Blame this. Also: The Secret World had an awesomely cool Halloween mission every year that involves radios playing old-style spooky stories in-game, numbers stations, and ghosts. Presumably, so will Secret World Legends.
Anchor Station Medved – Google Docs
Anchor Station Medved
Are you familiar with numbers stations? They’re legendary among the conspiracy community: radio stations broadcasting nonsense on the shortwave bands, transmitting out gibberish that’s as tantalizing as it’s creepy. One of the most infamous ones is whatever-the-is MDZhB (or UVB-76) station that the old Soviets (and new Russians) that has been broadcasting since before the end of the Cold War. The first layer of the onion claims that the station is a caretaker for an espionage resource, which is to be activated in wartime and then used to transmit information that could be decrypted via the use of one-time pads. At least, that’s what the Russian spy agencies solemnly tell the current Russian regime. There are more layers to the onion, however.

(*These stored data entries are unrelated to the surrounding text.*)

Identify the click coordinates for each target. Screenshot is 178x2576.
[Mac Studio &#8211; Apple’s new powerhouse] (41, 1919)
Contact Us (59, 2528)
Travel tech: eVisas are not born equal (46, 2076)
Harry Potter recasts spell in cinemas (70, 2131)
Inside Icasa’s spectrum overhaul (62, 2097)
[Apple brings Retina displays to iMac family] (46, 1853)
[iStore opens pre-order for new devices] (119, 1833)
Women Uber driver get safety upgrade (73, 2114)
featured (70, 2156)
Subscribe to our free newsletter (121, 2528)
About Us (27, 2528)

Among those in the know — which does not include anybody in what might laughingly be called the ‘civilian’ leadership of Russia — this station is actually called Anchor Station Medved, and it’s part of an operation that predates the Soviet Union. The basic principle is that it, and all the other numbers stations, exists to generate an electromagnetic field that makes it difficult to even see the Earth from certain extra-dimensional angles, let alone drag our planet into a more convenient continuum in order to consume it and its inhabitants’ existing life force. If this seems to be the sort of task that you’d normally not entrust to Communists, well, that’s true. But the thing about it is this: obviously, the Soviets were profoundly unreliable. But you can trust Russians. Specifically, you can trust Russians to be thoroughly functional paranoid sons-of-bitches with a deeply cynical view of life and an almost magical ability at hiding things.

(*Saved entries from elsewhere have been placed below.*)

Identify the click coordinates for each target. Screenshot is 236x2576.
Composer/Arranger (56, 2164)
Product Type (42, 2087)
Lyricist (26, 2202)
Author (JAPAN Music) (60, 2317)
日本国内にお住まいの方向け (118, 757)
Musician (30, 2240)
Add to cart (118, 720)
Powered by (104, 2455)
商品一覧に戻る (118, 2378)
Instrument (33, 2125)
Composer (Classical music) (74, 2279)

In Anchor Station Medved’s case, the deep mole groups that were inserted into the Russian government long before the Bolshevik takeover were easily in a position to set up the network. And that’s where the third layer of the onion comes into play: the noises being broadcast are absolutely extraneous to the operation. The only important consideration is where the stations are physically placed on the Earth. Once the stations were set up, you could blow up their transmission towers and it wouldn’t make any difference for generating the field. More than one cult has tried to do exactly that kind of sabotage, and paid the price with their lives. Maskirovka at its finest.